### Exercise objective
Line by line, output everything from the one that contains "Click the keyboard" through the end of the material below, exactly as written and with no pictures.

******

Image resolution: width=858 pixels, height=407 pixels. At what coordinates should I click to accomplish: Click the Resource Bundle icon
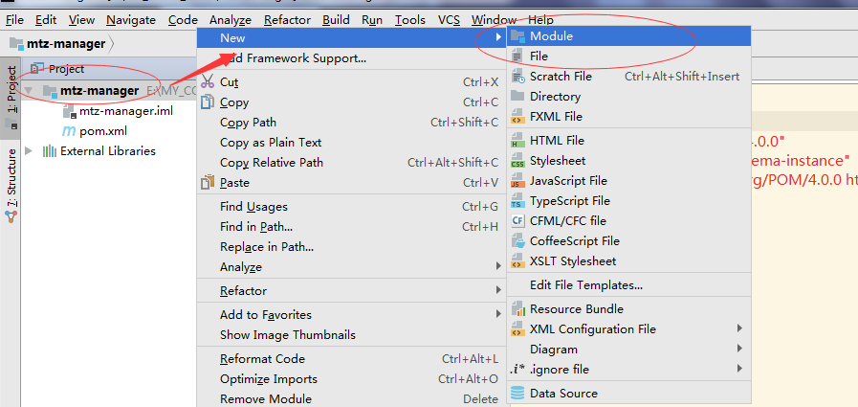(x=517, y=309)
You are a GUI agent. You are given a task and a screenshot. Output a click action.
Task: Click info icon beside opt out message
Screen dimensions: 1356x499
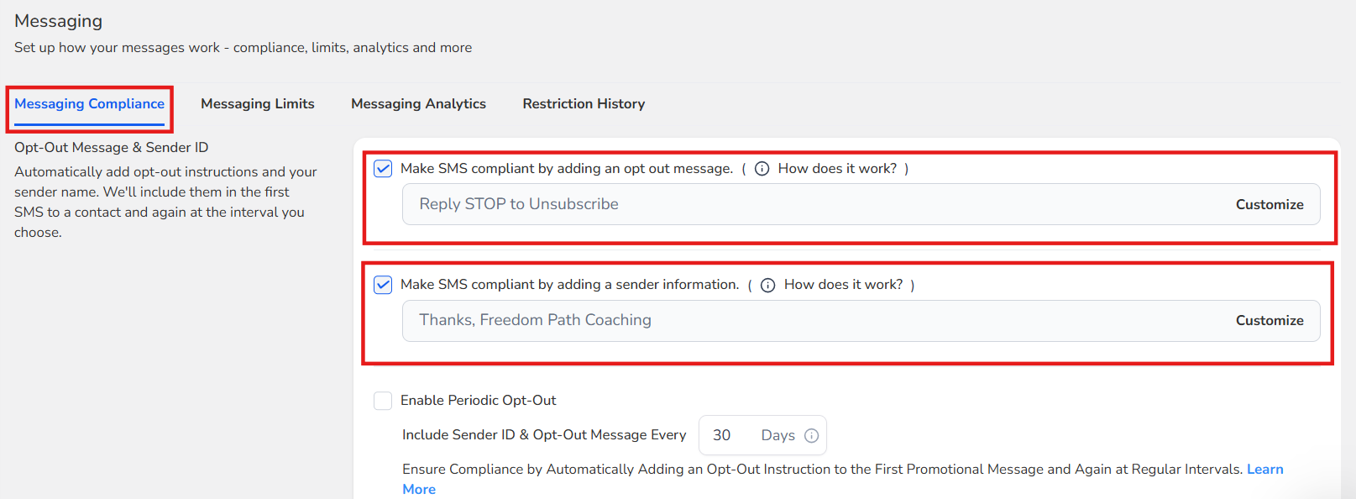pyautogui.click(x=762, y=169)
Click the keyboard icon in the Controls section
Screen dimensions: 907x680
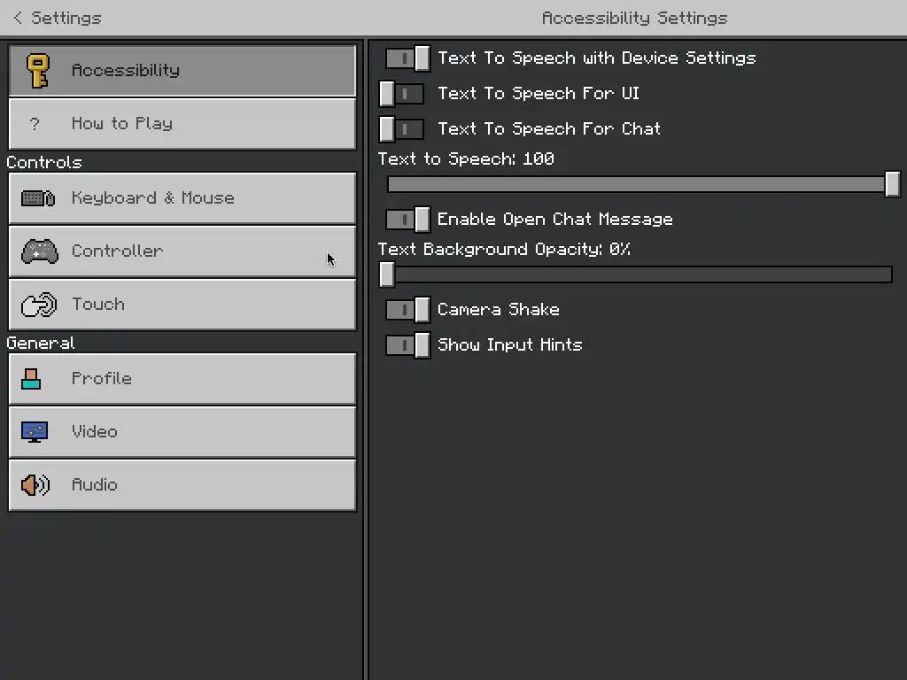(38, 198)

******

### Solution below
Click the keyboard icon in the Controls section
Screen dimensions: 907x680
(38, 198)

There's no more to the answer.